April 16, 2020 at 12:34 am #349802Soul-searcherParticipantThe thing is that I wasn’t feeling this way when I was in London, even though it wasn’t perfect there at all. Life was tough, I didn’t have much money, I felt lonely. But also powerful and independent and free. And I keep going back to that feeling and I ask myself what does it mean to live by your values and whether a place can really change the way you perceive yourself – shouldn’t I feel free, powerful and independent wherever I am? Does the city I live in really matter so much for my mental health –
Narsil this resonates with me so much too! I moved from my home town to the UK, and like you nothing was ”perfect” over there but i was happy, i felt independent and free too. I have been on and off in the UK for going on 6 years now and i still havent found my ”truth” as you put it so nicely.

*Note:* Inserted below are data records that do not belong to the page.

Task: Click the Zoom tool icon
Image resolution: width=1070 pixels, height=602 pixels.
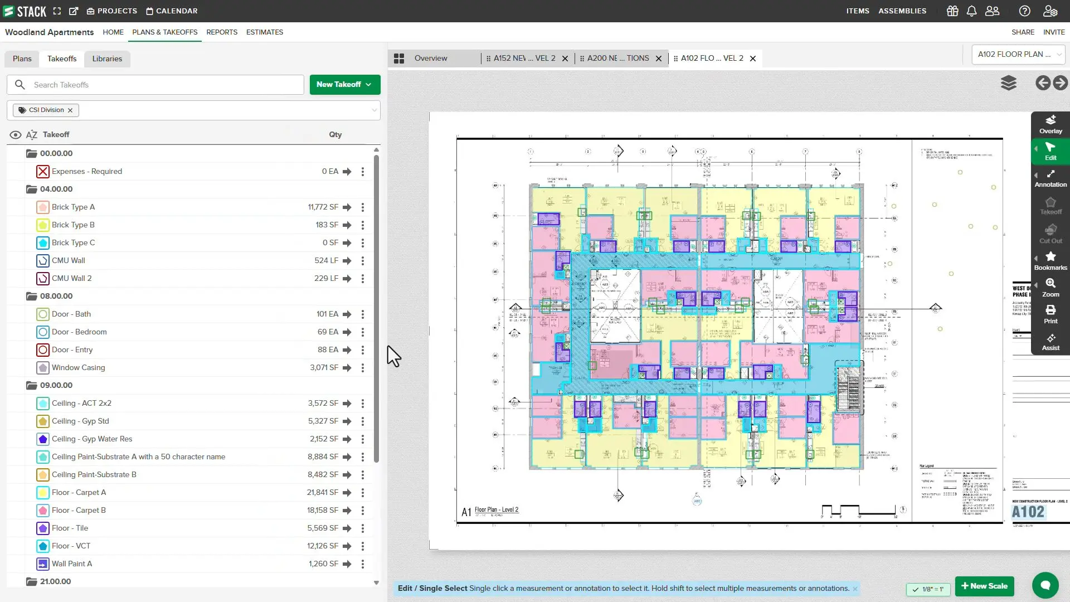Action: pyautogui.click(x=1050, y=287)
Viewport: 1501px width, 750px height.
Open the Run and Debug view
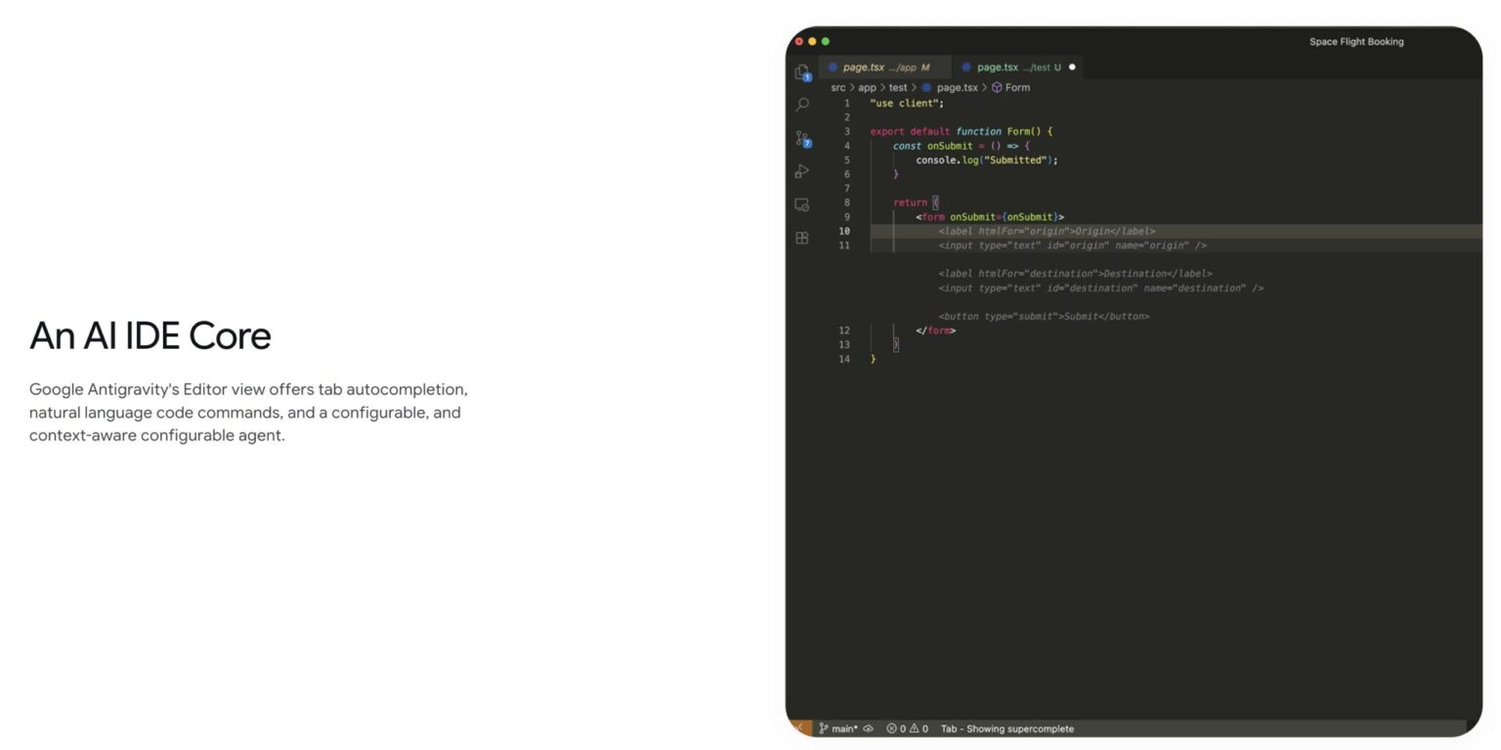801,171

I dont think it’s the place as such but how you perceive the place itself, i find that i am mostly myself in a place where i feel comfortable and that tends to be ”home”. We can all make a conscious effort in making a new place home, but i have really struggled with this. I get on just fine here, i have a steady job, a lovely house that we rent etc.. but am i 100% happy? No, and because of this i tend to have more of a negative mindset which affects me mentally and physically.

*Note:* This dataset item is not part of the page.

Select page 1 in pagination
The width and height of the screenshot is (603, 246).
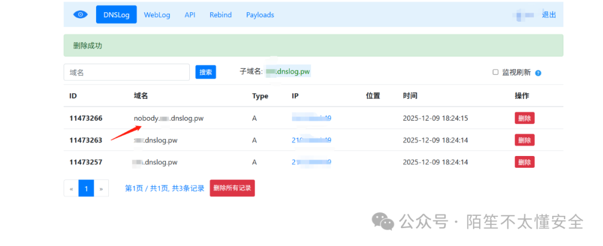86,188
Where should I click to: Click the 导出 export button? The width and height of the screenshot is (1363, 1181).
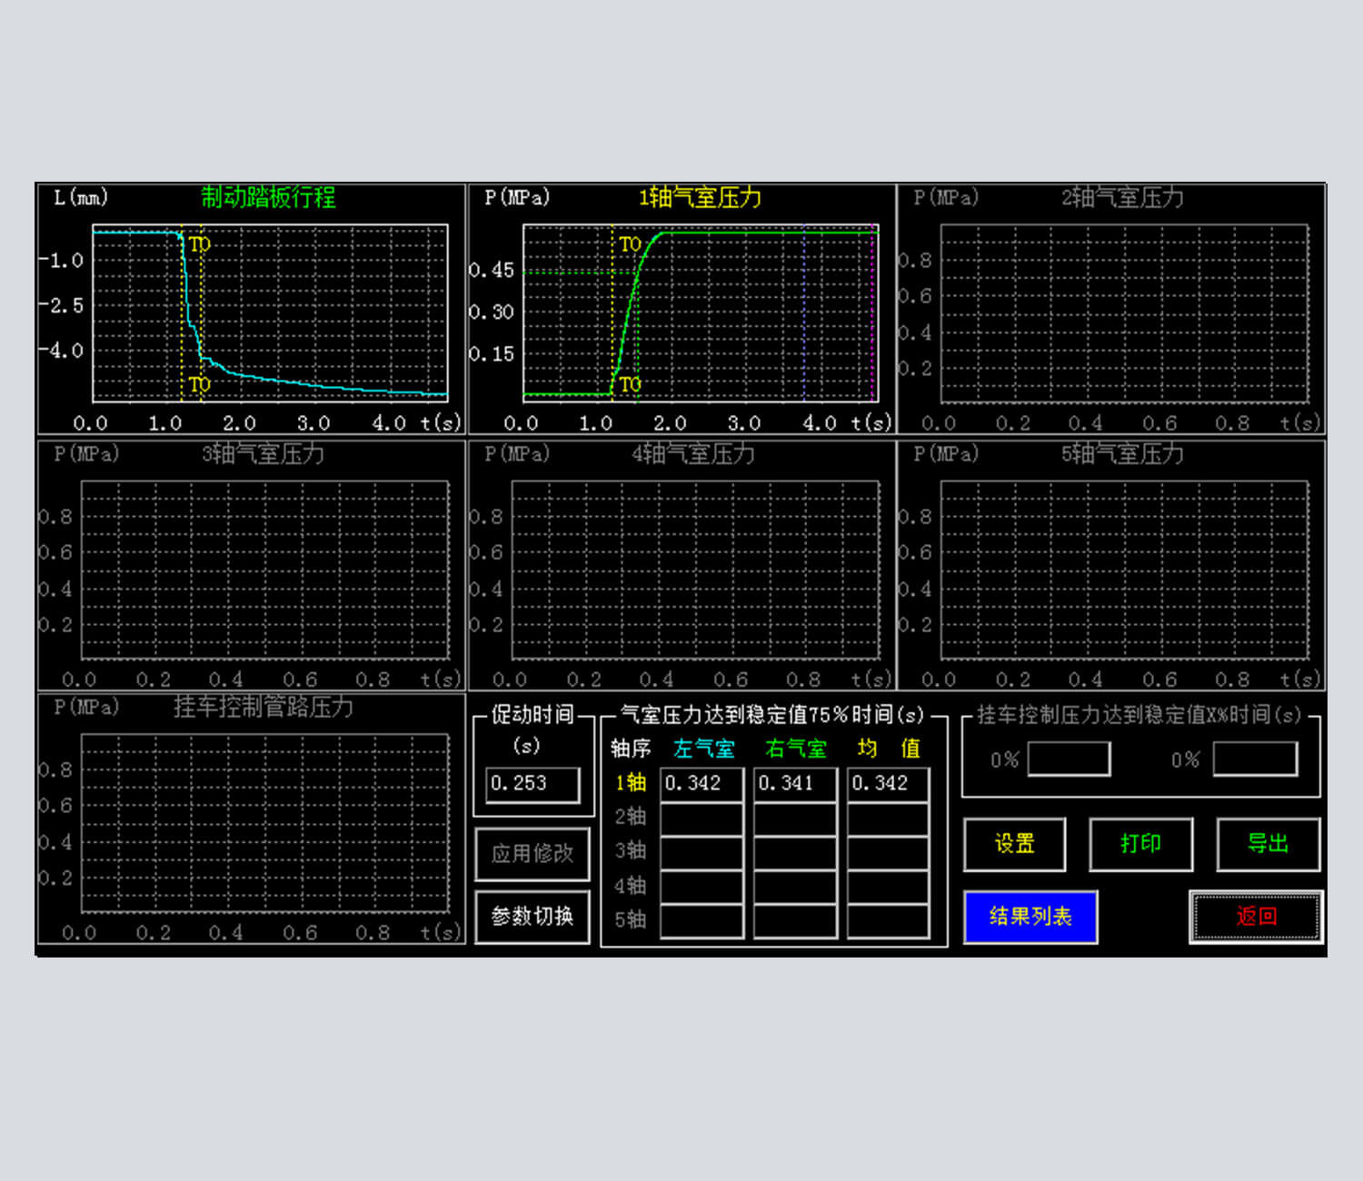tap(1268, 844)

The answer to your question is basically yes, it does affect your mental health because we are allowing it too.
I know that i want to go back home and could not see myself living here forever, but i need to do things before i can.
Much love
x
April 16, 2020 at 8:10 am #349848AnonymousGuestDear Narsil:
“I wasn’t feeling this way when I was in London”- I believe that your great distress is activated in the context of a physical intimate relationship, not outside this context. When in London and in a long-distance relationship, you were not in such a relationship. When your boyfriend tried to live with you in London, he was unhappy, so the idea that you and him were going to live there forevermore didn’t sink in, in your mind. When you moved to Rome where he is happy living, the idea of you and him living there together and forevermore (being stuck in a relationship with him) sunk in and scared you, bringing about your great distress.

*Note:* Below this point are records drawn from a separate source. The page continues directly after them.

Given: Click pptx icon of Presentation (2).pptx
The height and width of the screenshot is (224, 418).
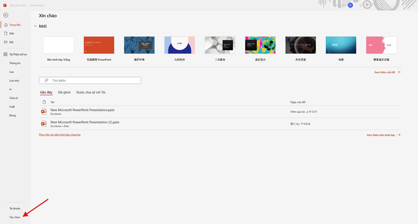Looking at the screenshot, I should [x=44, y=124].
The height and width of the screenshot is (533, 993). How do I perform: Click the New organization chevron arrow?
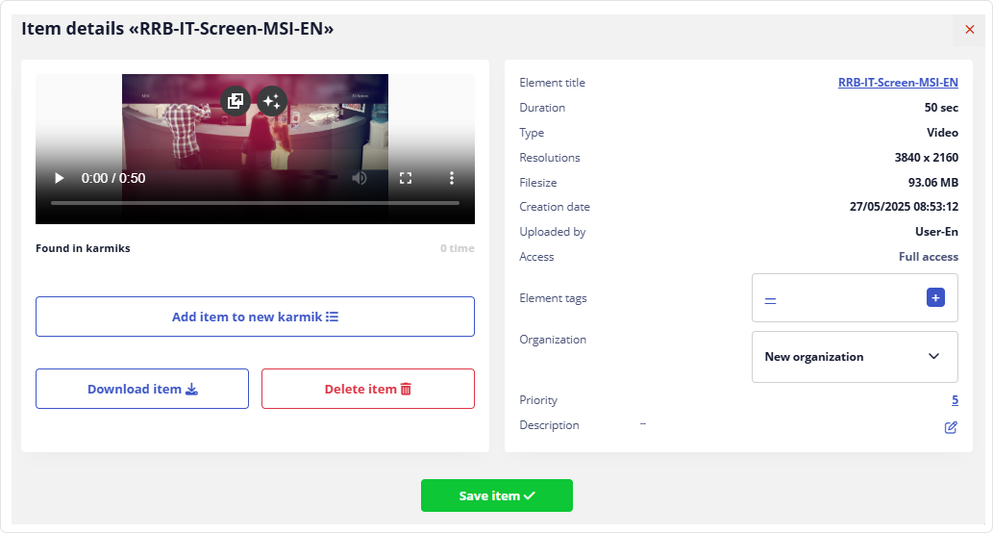[x=933, y=357]

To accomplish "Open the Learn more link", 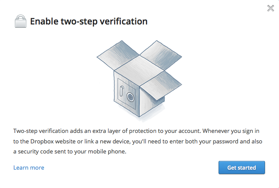I will point(28,167).
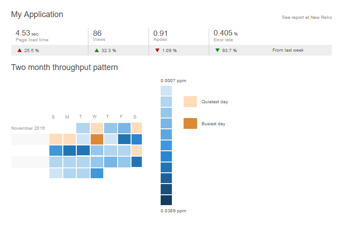
Task: Click the From last week label
Action: click(x=288, y=50)
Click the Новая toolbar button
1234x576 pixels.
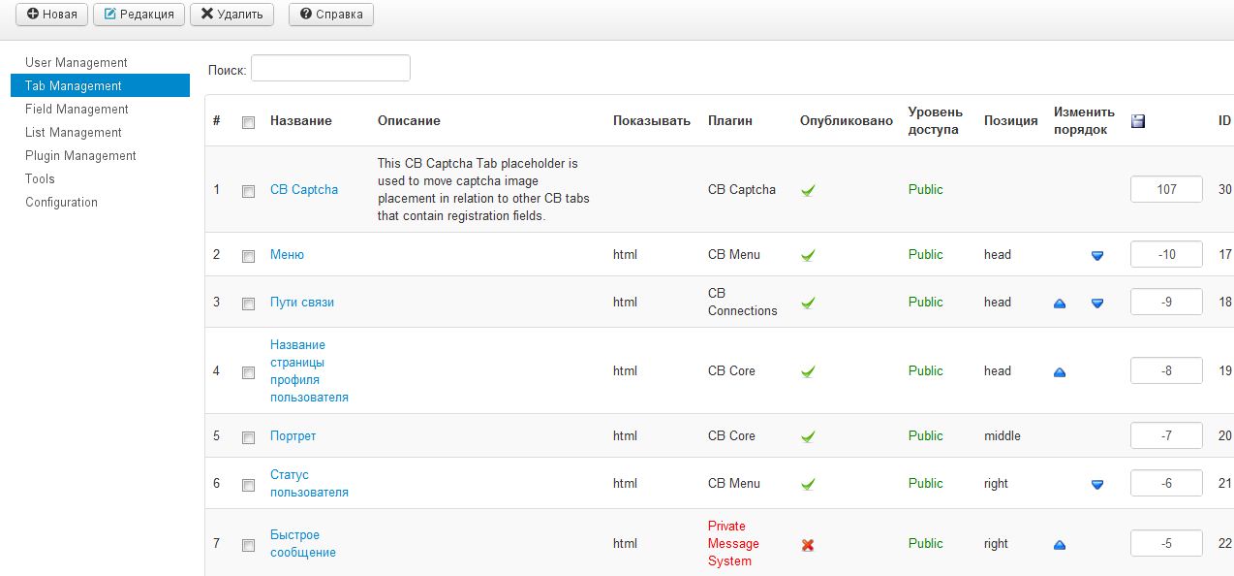tap(51, 15)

Locations do matter for a variety of reasons: weather, economy, culture, whether we have family there or not, and more. But I don’t think that your great distress in Rome is about Rome. I think it is about the idea that you and your boyfriend are living together and he is happy there, that made you feel that you are stuck with him, in a similar way that you were stuck with your mother.
You wrote about London: “Life was tough, I didn’t have much money, I felt lonely”- but life is tougher when you find yourself stuck in a relationship. Not having much money and loneliness are a walk in the park compared to being stuck in a relationship.
“Shouldn’t I feel free, powerful and independent wherever I am?”- that would be nice, of course. And it will happen when you adequately acknowledge, examine, process and resolve your early life experience with your mother, in your home of origin.
One more thing: the extent of your distress, the panic attacks, the intense anxiety in Rome, these cannot possibly be attributed to a mere move from once city/ country to another. It is not that you moved from a safe city (London) to a city at war, or a city where you were a victim of crime. So I figure, it has to be a result of an early life experience being activated (being stuck with your mother as a child).